▶ **Records supplied**:
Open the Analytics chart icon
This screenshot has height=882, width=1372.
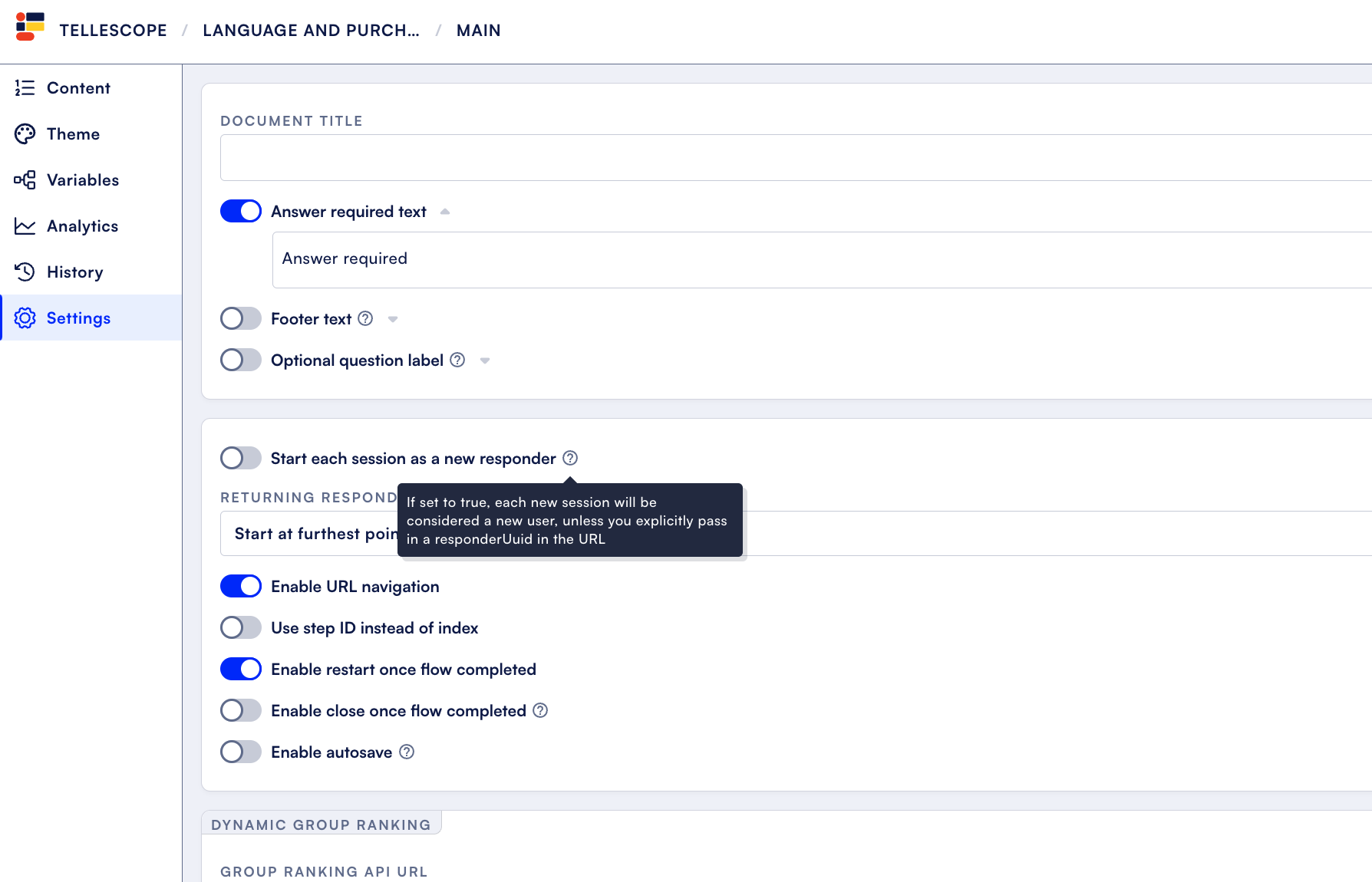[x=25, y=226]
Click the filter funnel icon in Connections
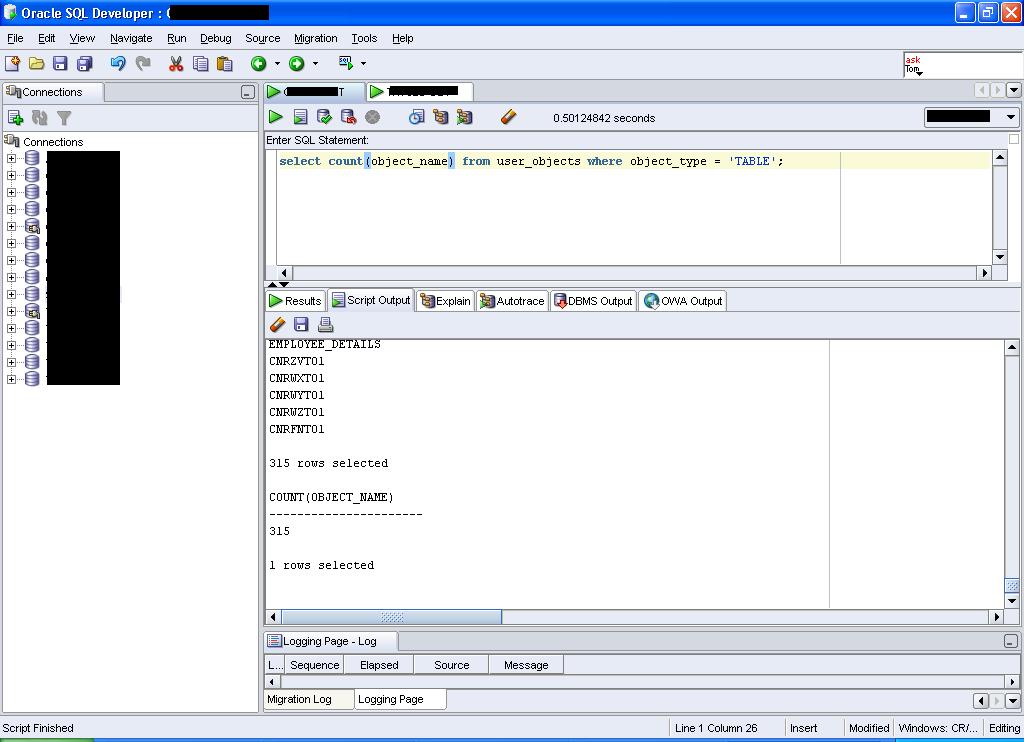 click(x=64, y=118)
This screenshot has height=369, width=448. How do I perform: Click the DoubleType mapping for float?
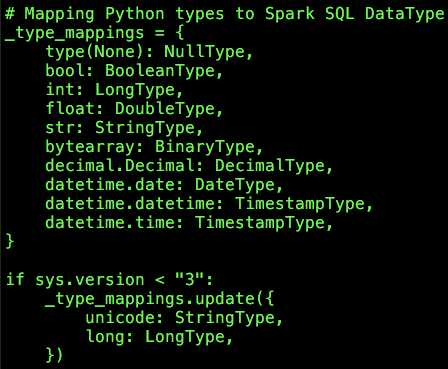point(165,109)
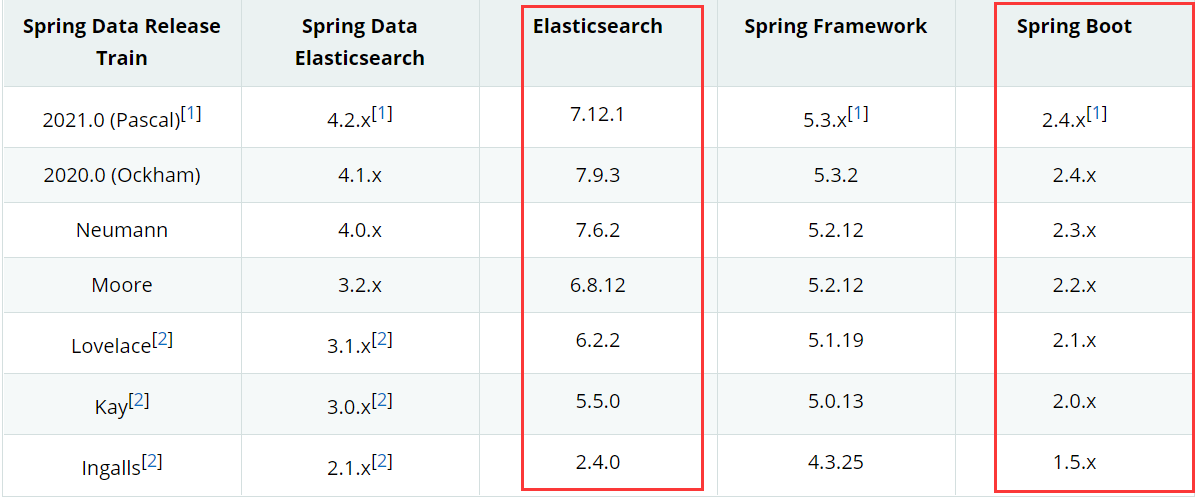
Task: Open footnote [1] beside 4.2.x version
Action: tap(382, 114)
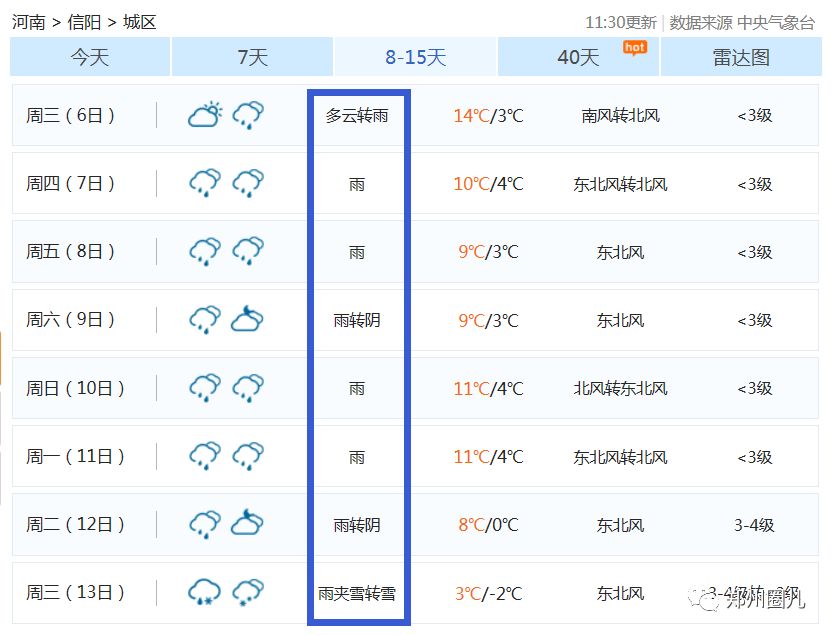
...
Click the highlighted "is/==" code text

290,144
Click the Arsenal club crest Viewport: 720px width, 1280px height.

▶ **What you need to do**:
Out of the material above, output word for word the line with "Click the highlighted", the line with "Click the Arsenal", and all lines between them, with nothing else.

▶ **Answer for the task**:
Click the highlighted "is/==" code text

290,144
Click the Arsenal club crest Viewport: 720px width, 1280px height.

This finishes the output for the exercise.